Using the records below, quote only the span that opens with the line containing "Screen dimensions: 900x500" and closes with the line containing "Given: Click the Schließen icon in toolbar", exactly and inclusively.

(Stored data)
________________________

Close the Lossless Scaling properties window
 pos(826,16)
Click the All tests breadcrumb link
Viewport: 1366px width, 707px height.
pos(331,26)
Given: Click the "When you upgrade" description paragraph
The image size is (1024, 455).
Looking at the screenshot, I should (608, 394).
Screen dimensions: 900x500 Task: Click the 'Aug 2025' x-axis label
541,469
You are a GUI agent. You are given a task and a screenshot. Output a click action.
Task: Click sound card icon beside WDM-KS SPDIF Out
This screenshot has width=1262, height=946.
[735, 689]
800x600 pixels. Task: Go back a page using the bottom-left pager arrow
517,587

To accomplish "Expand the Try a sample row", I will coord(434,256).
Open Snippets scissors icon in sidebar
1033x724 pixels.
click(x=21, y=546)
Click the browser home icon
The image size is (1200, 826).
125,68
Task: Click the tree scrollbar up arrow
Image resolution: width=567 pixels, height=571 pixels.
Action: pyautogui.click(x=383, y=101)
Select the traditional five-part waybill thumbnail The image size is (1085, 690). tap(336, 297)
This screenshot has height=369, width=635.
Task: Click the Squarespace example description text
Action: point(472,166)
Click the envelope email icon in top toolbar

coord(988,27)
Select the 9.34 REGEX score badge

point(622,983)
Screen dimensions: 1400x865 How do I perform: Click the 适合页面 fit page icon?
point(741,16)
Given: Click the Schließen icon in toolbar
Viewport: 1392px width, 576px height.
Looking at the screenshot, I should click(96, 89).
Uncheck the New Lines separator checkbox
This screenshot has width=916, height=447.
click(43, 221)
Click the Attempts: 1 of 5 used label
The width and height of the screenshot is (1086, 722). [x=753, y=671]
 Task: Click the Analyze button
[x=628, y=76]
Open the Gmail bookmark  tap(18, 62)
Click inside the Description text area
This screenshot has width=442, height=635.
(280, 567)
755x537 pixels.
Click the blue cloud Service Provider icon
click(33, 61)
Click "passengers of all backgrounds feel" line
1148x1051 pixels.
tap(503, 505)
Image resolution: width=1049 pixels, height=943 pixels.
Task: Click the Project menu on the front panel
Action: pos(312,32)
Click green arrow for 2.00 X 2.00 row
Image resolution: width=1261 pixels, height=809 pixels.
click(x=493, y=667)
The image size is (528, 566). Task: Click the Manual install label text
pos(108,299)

________________________

RESULT OF THE EXERCISE:
Screen dimensions: 900x500 Task: Click the 'Aug 2025' x-axis label
541,469
You are a GUI agent. You are given a task and a screenshot. Output a click action.
Task: Click sound card icon beside WDM-KS SPDIF Out
This screenshot has width=1262, height=946.
[735, 689]
800x600 pixels. Task: Go back a page using the bottom-left pager arrow
517,587

To accomplish "Expand the Try a sample row", I will coord(434,256).
Open Snippets scissors icon in sidebar
1033x724 pixels.
click(x=21, y=546)
Click the browser home icon
The image size is (1200, 826).
125,68
Task: Click the tree scrollbar up arrow
Image resolution: width=567 pixels, height=571 pixels.
Action: pyautogui.click(x=383, y=101)
Select the traditional five-part waybill thumbnail The image size is (1085, 690). tap(336, 297)
This screenshot has height=369, width=635.
Task: Click the Squarespace example description text
Action: point(472,166)
Click the envelope email icon in top toolbar

coord(988,27)
Select the 9.34 REGEX score badge

point(622,983)
Screen dimensions: 1400x865 How do I perform: Click the 适合页面 fit page icon?
point(741,16)
Given: Click the Schließen icon in toolbar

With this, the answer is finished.